Do you need to receive a Covid-19 vaccination if you have already had the new Corona virus before and recovered?

Or will receiving vaccination be limited to people who have not been infected with the Coronavirus?

The answer is: We don't know yet, and there is an ongoing debate.

So far, vaccine trials have focused on people who have not been exposed to the Corona virus, so the effect of vaccination on people who have been exposed to it is unclear, according to a report by the British newspaper (The Guardian).

However, given that immunity to the Corona virus wanes over time, it is likely that it will be worth getting vaccinated.

Professor Robin Shattuck, Head of the Department of Mucosal Infection and Immunology at Imperial College London, says, “The level of immunity from natural infection is variable, so some people get a very strong immune response, and some people have a very weak immune response, the vaccine will enhance your immune response, and we hope that Provides longer protection. "

Booster doses

Even after people are vaccinated, they may need additional booster doses to keep their immunity high.

Dr.

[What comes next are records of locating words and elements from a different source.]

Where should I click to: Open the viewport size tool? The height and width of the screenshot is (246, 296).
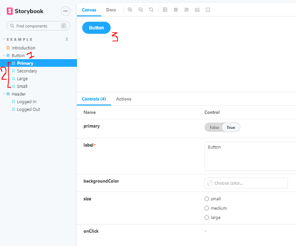[186, 10]
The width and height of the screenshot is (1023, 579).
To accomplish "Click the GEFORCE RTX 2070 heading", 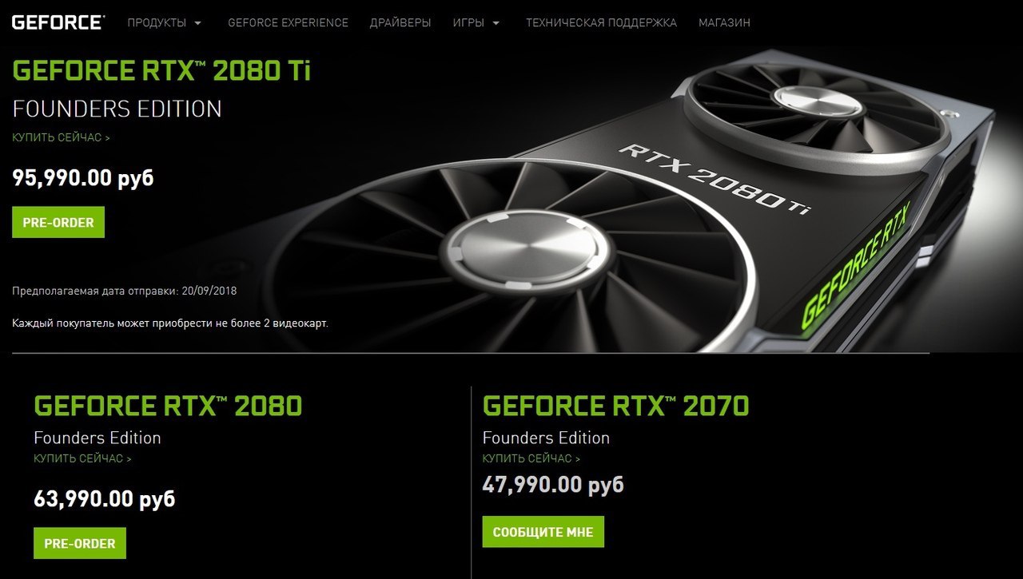I will coord(616,406).
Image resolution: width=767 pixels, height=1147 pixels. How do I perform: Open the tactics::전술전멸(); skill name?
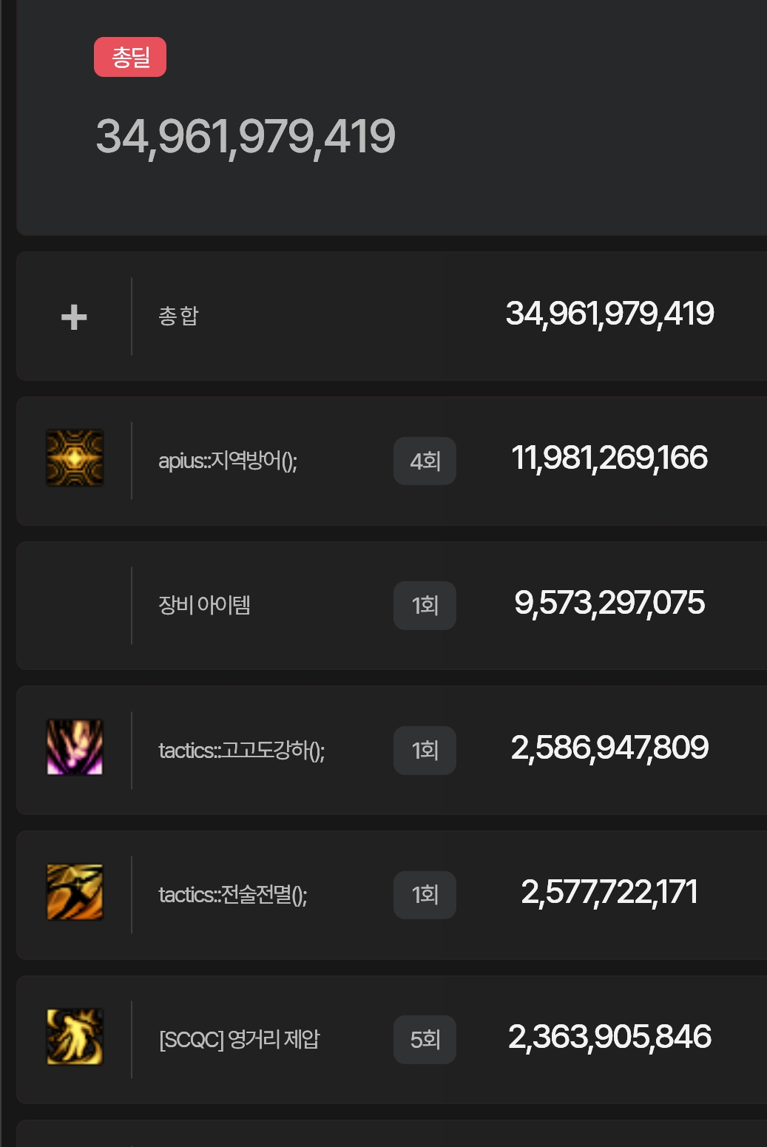[x=233, y=895]
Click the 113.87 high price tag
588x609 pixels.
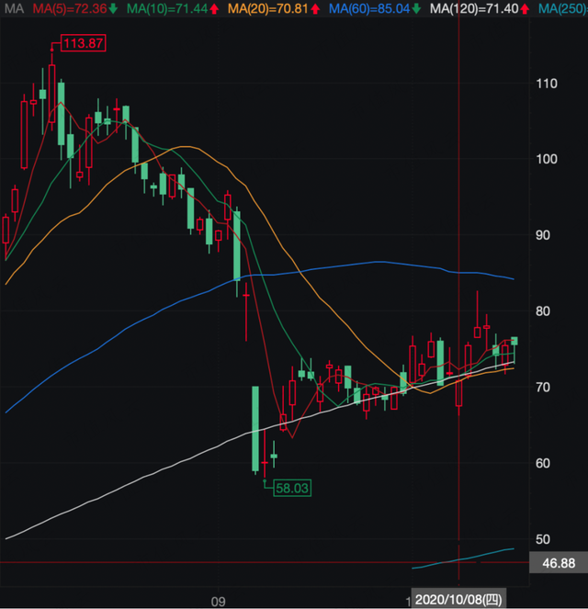(84, 43)
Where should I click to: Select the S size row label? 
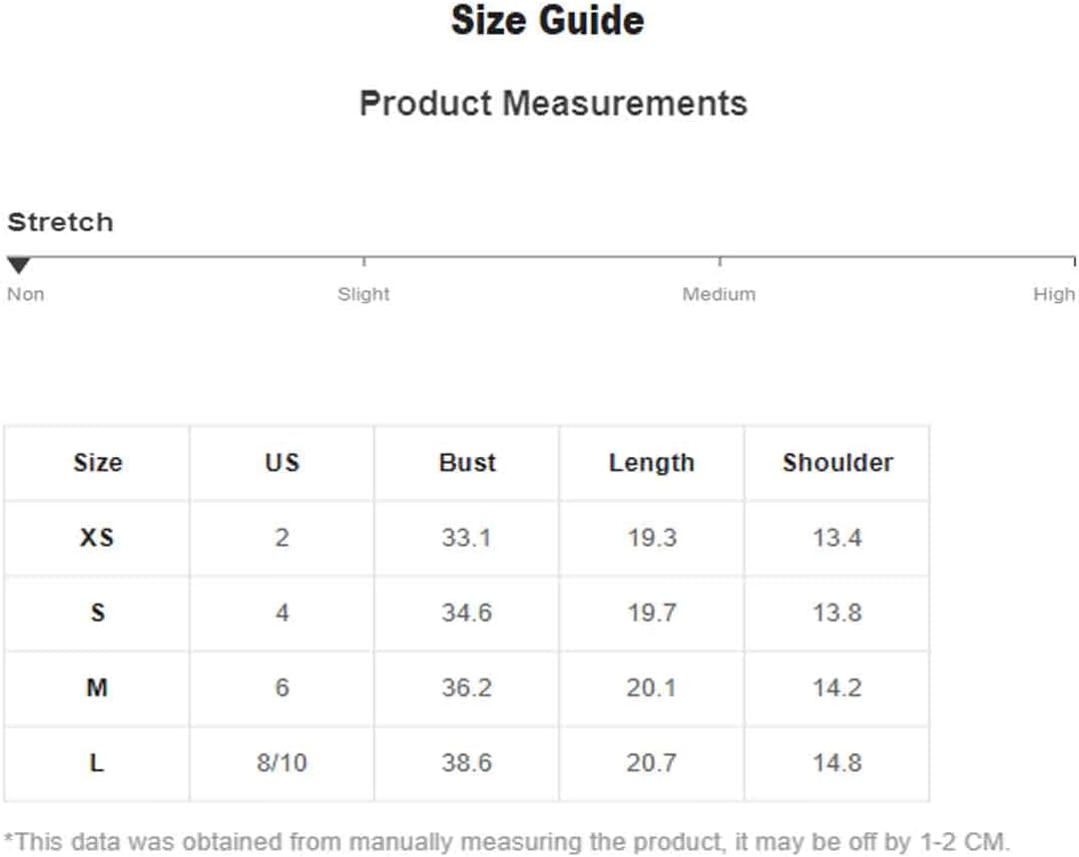click(x=98, y=613)
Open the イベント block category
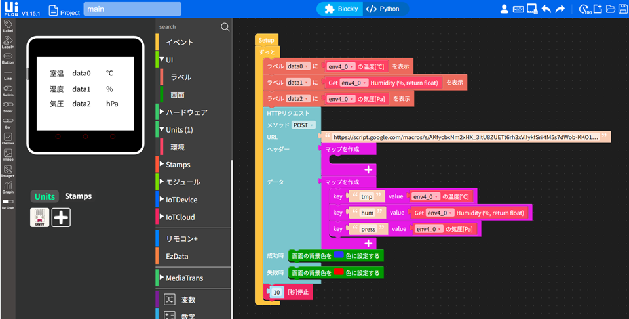 (180, 43)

Moncef Al-Salawi, scientific head of Operation Warp Speed ​​- a public and private government partnership to facilitate the development and manufacture of the Covid 19 vaccine - says that in the experiments on the vaccine, people were recruited on the basis that they did not have COVID-19 clinically. Between 5 and 10% of people who are recruited are likely to have the disease without symptoms or very mild symptoms and have not noticed it, according to NEWSWEEK.

Al-Salawi explained that what we know is that vaccines are safe in this group, and very large numbers of them have been immunized, and their immune responses are analyzed.

Dr Mark Seidner, an infectious disease physician and clinical epidemiologist at Massachusetts General Hospital, says that there is not enough evidence to know whether vaccination benefits those with previous infections.

"On the one hand, we know that some people, especially those with weakened immune systems, remain at risk of re-infection," Seidner told Newsweek, "but on the other hand, recurrence appears to be an incredibly rare phenomenon."

Re-infection

As for Dr. David Thomas, professor of medicine and director of the infectious diseases department at Johns Hopkins University School of Medicine, he said in a statement to NBC News, "The general recommendation is to get the vaccine even if you have been infected before," adding that "" There are some subtle questions that we do not have an answer to yet, but from what we know now, it is the right thing to do. "

It is believed that re-infection with Covid-19 is rare, but if normal antibody levels diminish over time, a person may be infected more than once.

That is why some doctors and infectious disease experts argue that most people should be vaccinated even if they have normal protective immunity.